1 reply to this topic

[marktreg]

I manage to remove a rootkit on my friend's computer today. It was a hidden process called symupd.exe in the windows system32 folder. This rootkit disabled Malwarebytes, Nod32, Task Manager, Regedit, Folder Options etc, and it also stopped the PC from booting into safe mode. GMER detected the hidden process but could not remove it. The hidden process kept instantly regenerating itself.

This is how I cured it. I booted the PC with a Winternals ERD Commander disk which allowed me to see the hidden symupd.exe file in the windows system32 folder. I deleted symupd.exe. Then I used the ERD Commander Registry Editor to search for, and delete, all (possibly hidden) references to symupd.exe in the registry.

When I rebooted, the hidden process was gone. I then ran Malwarebytes to fix all the disabled Task Manager, Regedit etc options. This worked perfectly. Then I ran a full Nod32 Antivirus scan to fix any leftover virus remnants. This found, and deleted, 32 infected files. The PC now runs fine again.

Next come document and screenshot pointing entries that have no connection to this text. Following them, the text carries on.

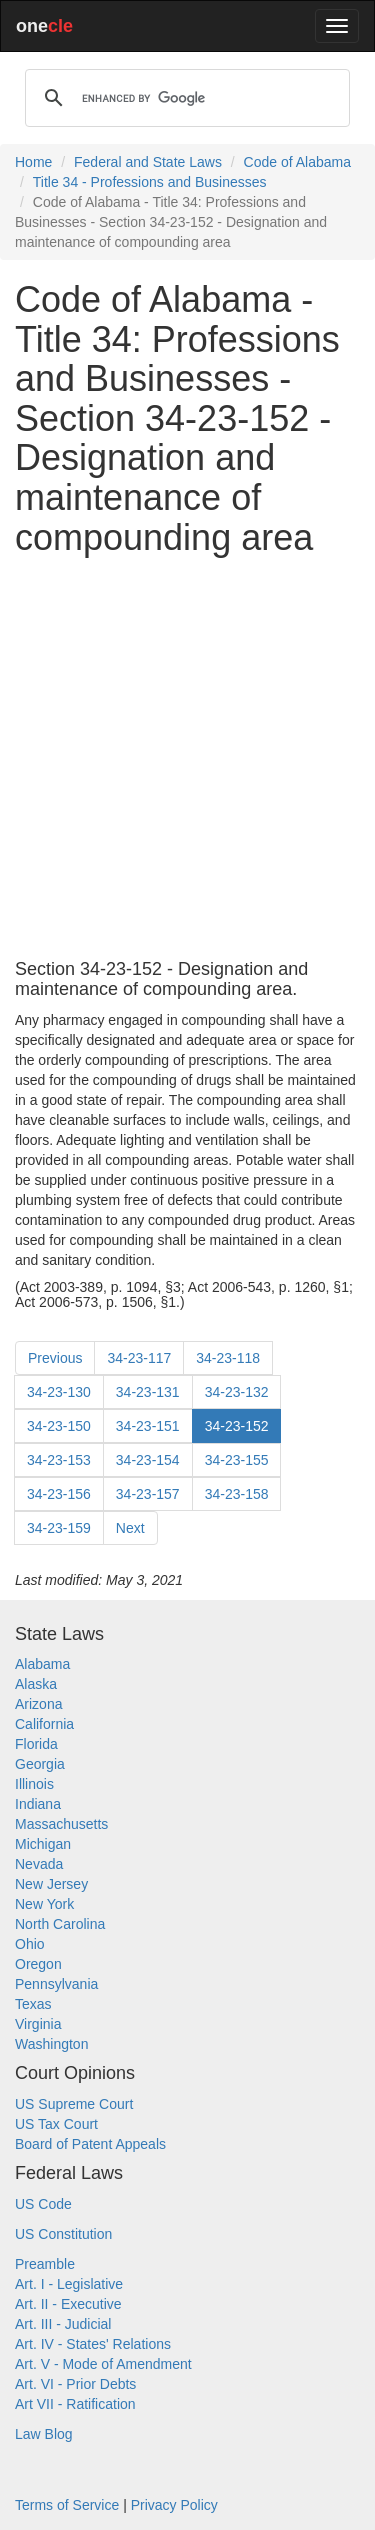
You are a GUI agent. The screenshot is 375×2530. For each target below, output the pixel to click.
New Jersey (51, 1884)
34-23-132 (237, 1392)
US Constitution (63, 2234)
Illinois (34, 1784)
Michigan (43, 1844)
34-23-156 (59, 1494)
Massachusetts (61, 1824)
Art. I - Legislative (69, 2284)
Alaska (36, 1684)
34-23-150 (59, 1426)
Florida (36, 1744)
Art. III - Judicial (63, 2324)
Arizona (38, 1704)
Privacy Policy (174, 2505)
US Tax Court (56, 2124)
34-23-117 (139, 1358)
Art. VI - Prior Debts (75, 2384)
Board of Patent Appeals (90, 2144)
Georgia (40, 1764)
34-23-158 (237, 1494)
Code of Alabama (297, 162)
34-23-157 (148, 1494)
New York (44, 1904)
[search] (184, 98)
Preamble (45, 2264)
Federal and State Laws (148, 162)
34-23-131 (148, 1392)
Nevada (39, 1864)
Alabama (42, 1664)
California (44, 1724)
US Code (43, 2204)
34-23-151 (148, 1426)
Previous (55, 1358)
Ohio (30, 1944)
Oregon (38, 1964)
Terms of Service (67, 2505)
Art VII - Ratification (75, 2404)
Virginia (38, 2024)
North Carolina (60, 1924)
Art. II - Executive (68, 2304)
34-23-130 (59, 1392)
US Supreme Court (74, 2104)
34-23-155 (237, 1460)
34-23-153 (59, 1460)
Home (33, 162)
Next (130, 1528)
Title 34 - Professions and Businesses (150, 182)
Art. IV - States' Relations (93, 2344)
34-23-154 (148, 1460)
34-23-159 (59, 1528)
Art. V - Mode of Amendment (103, 2364)
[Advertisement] (187, 758)
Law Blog (44, 2434)
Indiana (38, 1804)
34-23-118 (228, 1358)
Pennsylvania (56, 1984)
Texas (33, 2004)
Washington (51, 2044)
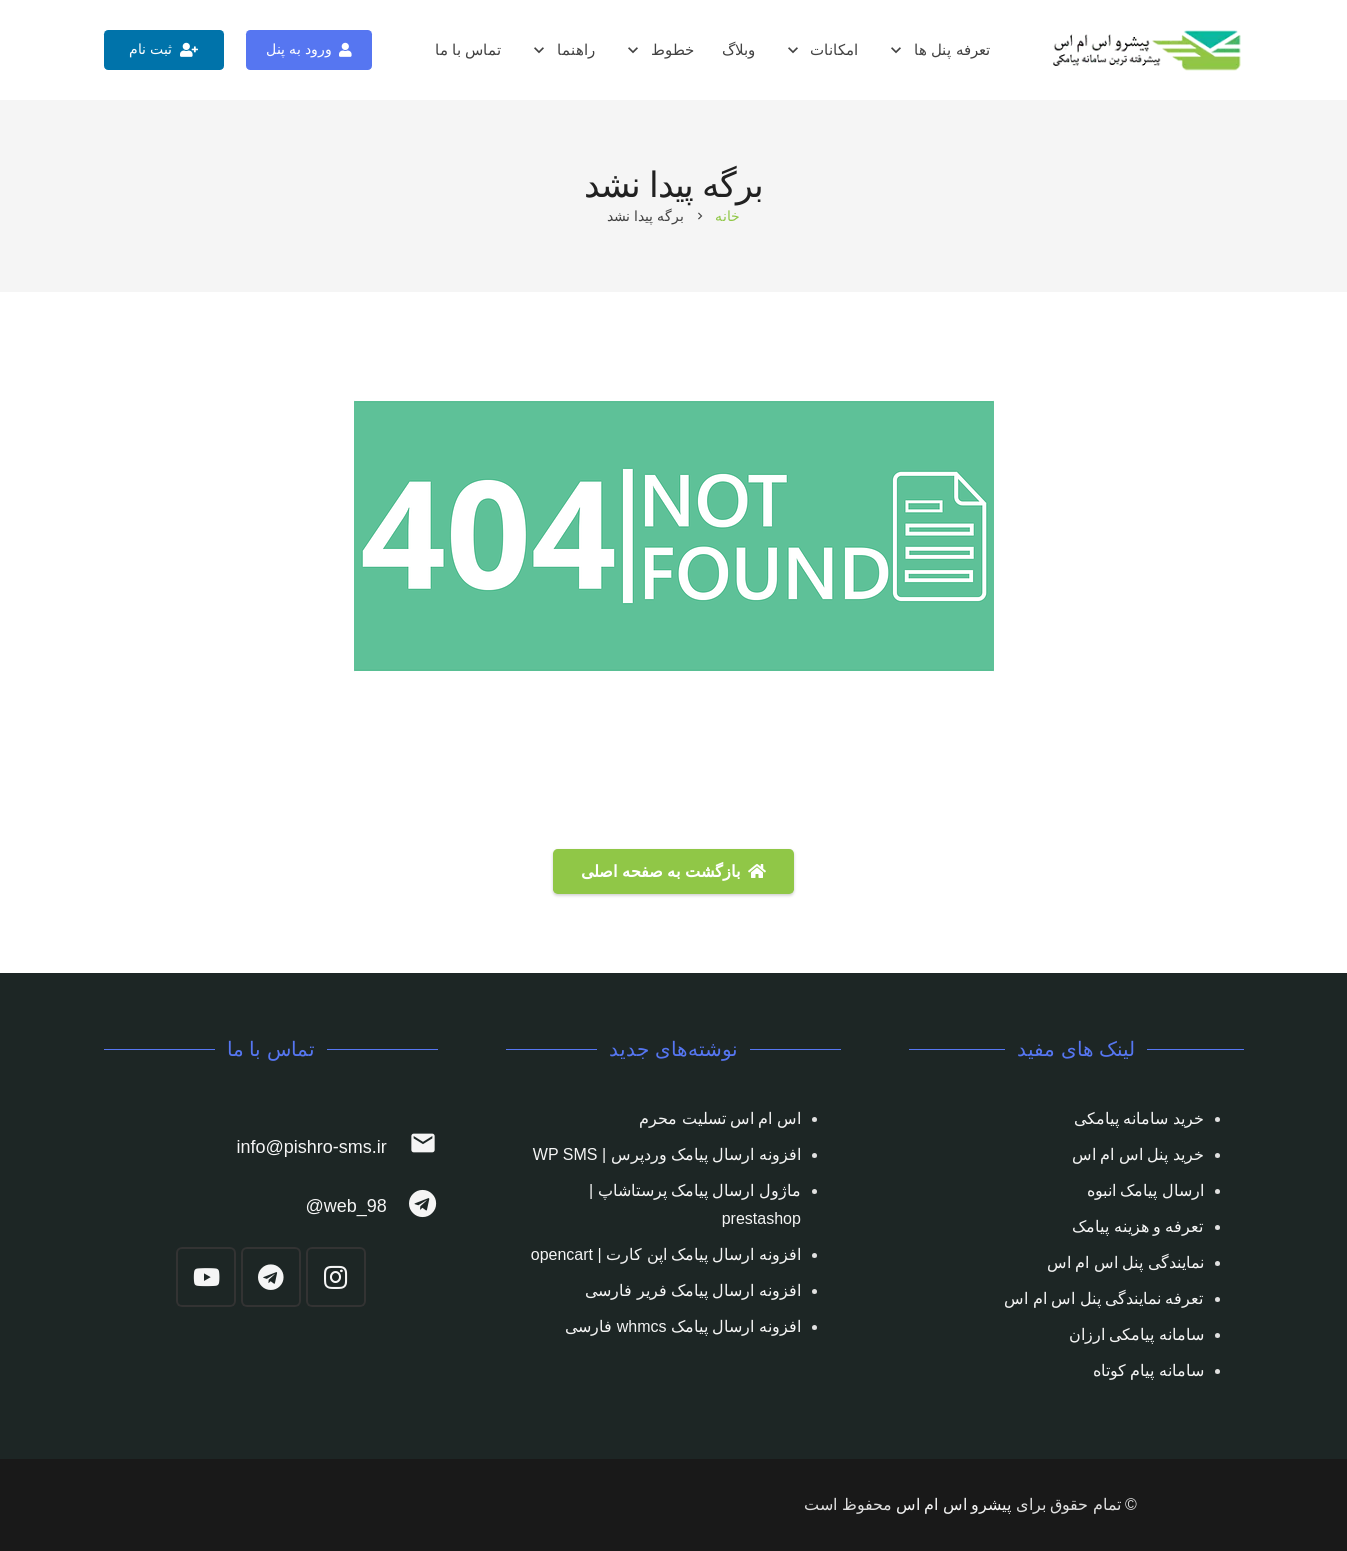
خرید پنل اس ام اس (1138, 1154)
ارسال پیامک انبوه (1145, 1190)
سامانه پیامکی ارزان (1136, 1334)
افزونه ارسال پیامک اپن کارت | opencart (666, 1254)
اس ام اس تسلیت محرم (720, 1118)
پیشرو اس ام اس (953, 1504)
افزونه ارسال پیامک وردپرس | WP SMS (667, 1154)
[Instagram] (336, 1277)
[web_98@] (412, 1206)
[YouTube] (206, 1277)
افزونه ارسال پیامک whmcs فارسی (683, 1326)
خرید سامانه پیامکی (1139, 1118)
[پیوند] (1148, 50)
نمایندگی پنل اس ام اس (1125, 1262)
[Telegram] (271, 1277)
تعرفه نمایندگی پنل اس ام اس (1103, 1298)
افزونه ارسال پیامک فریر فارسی (693, 1290)
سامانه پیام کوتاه (1148, 1370)
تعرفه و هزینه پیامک (1137, 1226)
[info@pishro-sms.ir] (412, 1147)
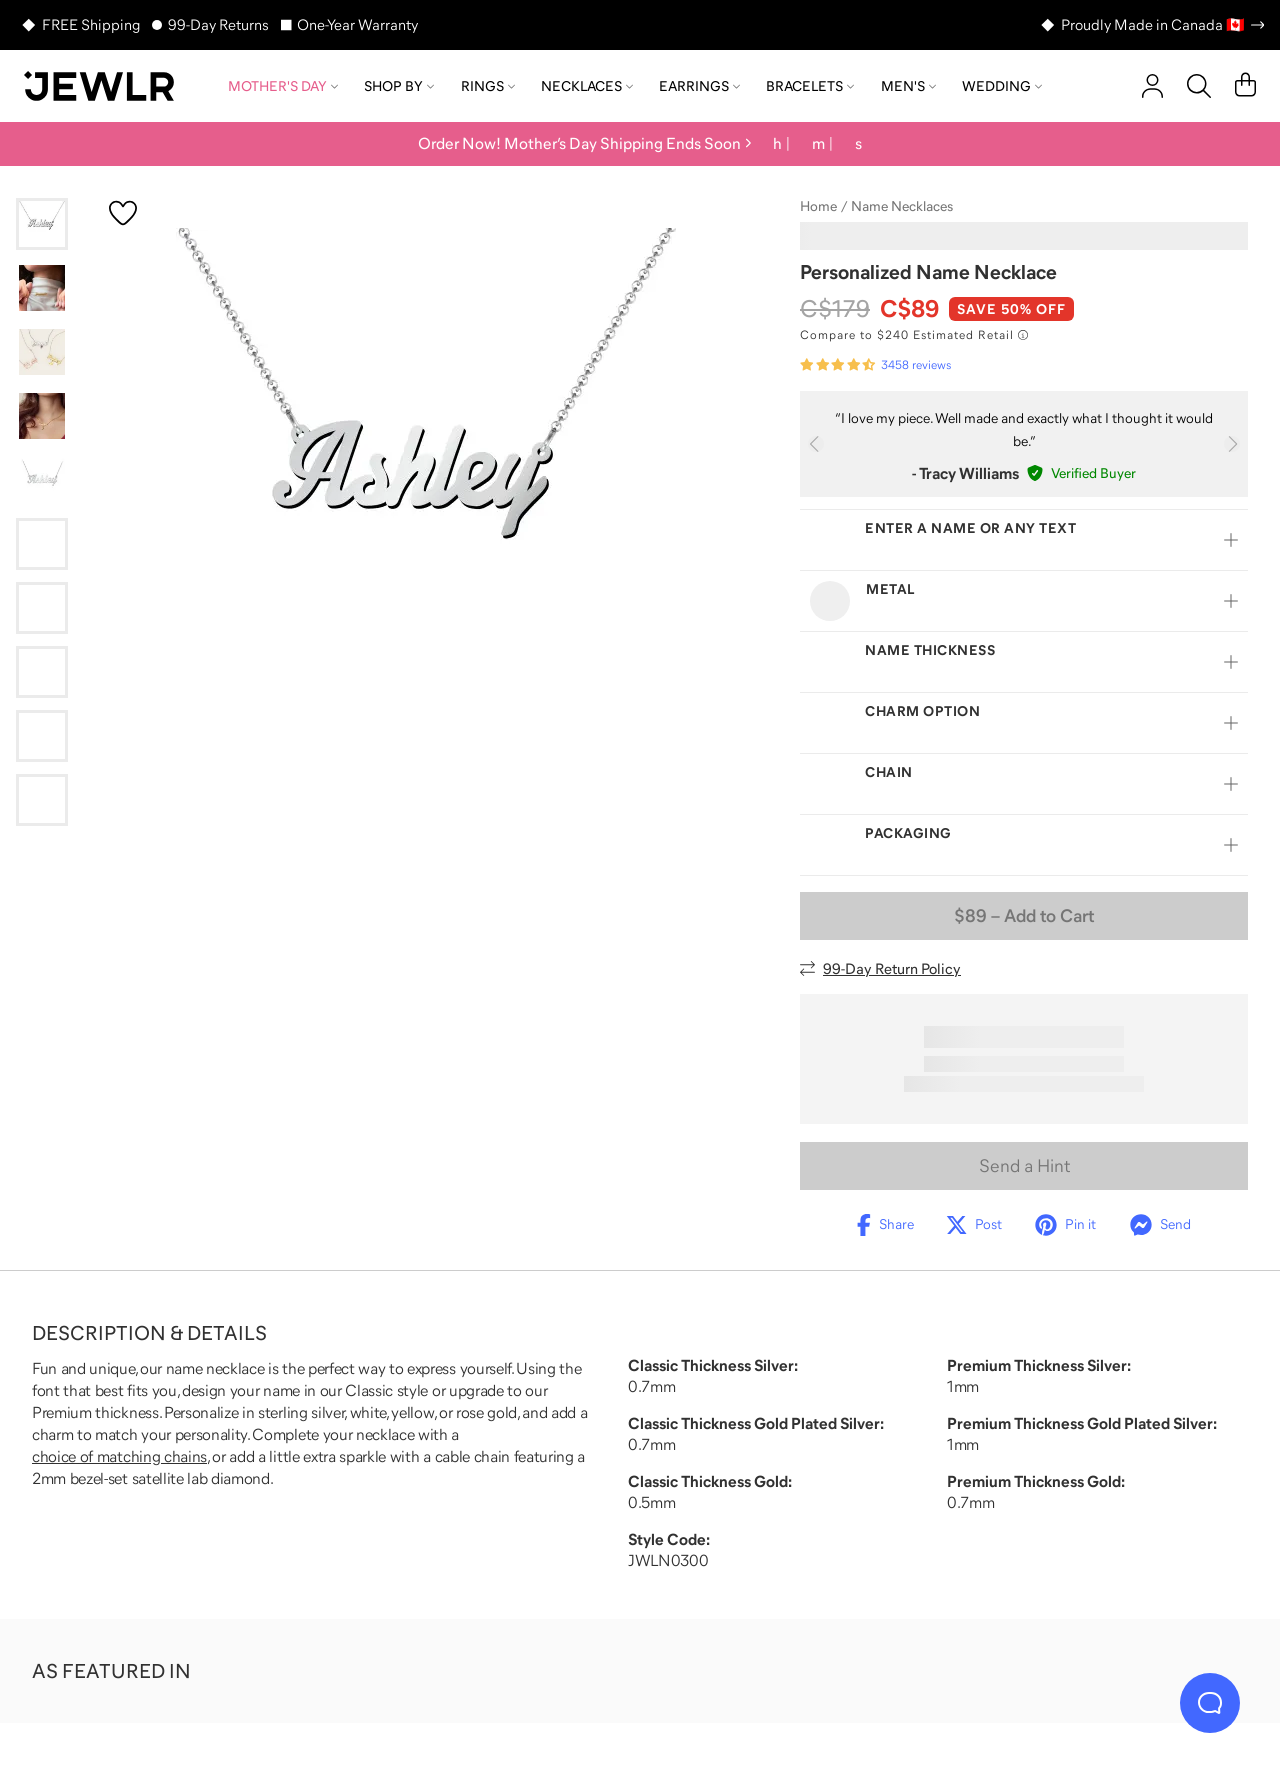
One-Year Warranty (357, 24)
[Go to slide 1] (42, 224)
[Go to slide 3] (42, 352)
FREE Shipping (91, 24)
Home (818, 206)
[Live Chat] (1210, 1703)
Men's (908, 86)
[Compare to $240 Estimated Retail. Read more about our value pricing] (914, 335)
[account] (1152, 86)
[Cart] (1245, 86)
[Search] (1199, 86)
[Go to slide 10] (42, 800)
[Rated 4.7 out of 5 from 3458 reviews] (875, 365)
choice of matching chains (119, 1456)
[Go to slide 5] (42, 480)
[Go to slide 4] (42, 416)
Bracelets (810, 86)
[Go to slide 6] (42, 544)
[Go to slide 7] (42, 608)
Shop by (399, 86)
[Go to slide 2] (42, 288)
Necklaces (587, 86)
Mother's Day (283, 86)
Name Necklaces (902, 206)
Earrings (699, 86)
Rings (488, 86)
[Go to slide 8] (42, 672)
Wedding (1002, 86)
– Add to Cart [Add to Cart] (1024, 916)
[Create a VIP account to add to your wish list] (123, 213)
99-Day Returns (218, 24)
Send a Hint (1024, 1166)
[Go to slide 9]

Is what I did with ERD Commander a possible "generic" rootkit fix? Or did I just get lucky on this occasion?

[negster22]

Using ERD Commander allows you to effectively boot to an alternate operating system (Windows PE environment) and get an untainted view of the infected host's registry and file system.

The rootkit is not active when you do this, so you can see the files you need to delete, providing you know their names.

ERD Commander is a fantastic tool and I use it myself. However, the 30 day trial is no longer available and users, in general, do not have access to it. It is now part of the Microsoft Desktop Optimization Pack (MDOP).